Let f be a continuous function of the interval [0,1].
(1) If
$$\int_0^1 f(x)^2 dx = 0$$
prove f(x)=0 for all x in [0,1].

(2) If
$$\int_0^1 f(x) x^n dx = 0$$
(n=0,1,2...), prove f(x)=0 for all x in [0,1].

Homework Equations

There is a hint for the second part. "Use the Weierstrass Theorem: the space of polynomials is dense in the space of continuous functions."

The Attempt at a Solution

I believe I have the first part pretty well figured out. Without going into all the gory details, the idea is that we assume there exist a c in [0,1] such that f(c) is not 0. Then by continuity there is an interval around c in which f(x) is positive (bounded away from 0). Thus, since f(x)² is nonnegative on the whole interval and positive on the interval around c, the integral is positive, but this is a contradiction.

I am at a loss for the second part. It seems to me that it should be a logical step from the first part but I cannot seem to make sense of it. Also, the hint should be a big help but I don't see how. Anything to put me on the right track is appreciated.

 

[Dick]

Approximate f(x) by a polynomial p(x) within epsilon. Now integrate f(x)*(f(x)-p(x)). What's the integral of f(x)*p(x)? Can you use that to say something about the integral of f(x)^2?

 

[linearfish]

Let me see if I got this:

Say the integral of f is A. Then
$$\int_0^1 f(x) (f(x)-p(x)) dx \approx \epsilon * A$$
Since
$$\int_0^1 f(x)^2 dx = 0$$
Then
$$\int_0^1 f(x)p(x) dx \approx - \epsilon*A$$

Because epsilon may be made as small as we wish, this implies the last integral is 0. Then can we use the MVT for integrals to show f(x) is the zero function. Or am I looking at this wrong still?

Thanks for the help.

 

[Dick]

No, not quite. You want to prove that the integral of f(x)^2 is zero, not use it as an assumption. Hint: the integral of f(x)*p(x) is ZERO. Can you tell me why?

 

[linearfish]

I'm a little confused as to why we're proving that. In the first part it's given and it doesn't seem relevant in the second.

 

[Dick]

I'm a little confused as to why we're proving that. In the first part it's given and it doesn't seem relevant in the second.

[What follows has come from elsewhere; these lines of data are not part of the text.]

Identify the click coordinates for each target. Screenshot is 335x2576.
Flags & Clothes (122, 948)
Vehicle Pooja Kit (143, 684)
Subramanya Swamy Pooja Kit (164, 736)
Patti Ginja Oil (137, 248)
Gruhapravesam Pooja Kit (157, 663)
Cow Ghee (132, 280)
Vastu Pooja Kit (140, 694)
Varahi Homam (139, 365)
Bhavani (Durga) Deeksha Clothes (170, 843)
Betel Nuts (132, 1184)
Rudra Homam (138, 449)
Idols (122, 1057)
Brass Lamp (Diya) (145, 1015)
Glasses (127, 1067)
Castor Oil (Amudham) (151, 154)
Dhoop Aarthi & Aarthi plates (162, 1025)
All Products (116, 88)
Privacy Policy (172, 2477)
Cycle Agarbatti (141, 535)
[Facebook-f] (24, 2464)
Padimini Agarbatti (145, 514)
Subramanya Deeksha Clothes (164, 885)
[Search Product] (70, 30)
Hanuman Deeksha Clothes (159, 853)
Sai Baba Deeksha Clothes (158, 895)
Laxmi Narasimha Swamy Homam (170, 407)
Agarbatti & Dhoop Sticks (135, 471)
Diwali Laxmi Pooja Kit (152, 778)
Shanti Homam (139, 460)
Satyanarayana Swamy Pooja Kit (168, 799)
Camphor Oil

They are two separate problems. You've already shown i) integral f(x)^2=0 implies f=0. Now you want to show ii) integral f(x)*x^n=0 implies f=0. I'm suggesting you use integral f(x)*x^n=0 to show f satisfies the premise of i). Here's another hint why integral f(x)*p(x) must be exactly zero (without assuming integral of f(x)^2 is zero). p(x) is the sum of a bunch of things like a*x^n.

 

[linearfish]

Okay, I think I follow that. Thank you.

$$\int_0^1 f(x)p(x) dx$$
$$\int_0^1 f(x)(a_0 + a_1 x + ... + a_n x^n) dx$$
$$a_0 \int_0^1 f(x) dx + a_1 \int_0^1 f(x) x dx + ... + a_n \int_0^1 f(x) x^n dx$$

Each of these integrals is 0 by assumption since the a's are constants. Thus,

$$\int_0^1 f(x)(f(x) - p(x)) dx = \int_0^1 f(x)^2 - f(x)p(x) dx = \int_0^1 f(x)^2 = 0$$
because f(x) - p(x) is arbitrarily close to 0. Thus by part (i) f(x) = 0 for all x in [0,1].

 

[Dick]

That's it. You can show integral of f(x)^2 is arbitrarily close to zero. Hence it is zero. Hence f=0.

 

[linearfish]

Awesome. Thanks for the help. Now I can only hope that this problem is on this year's exam.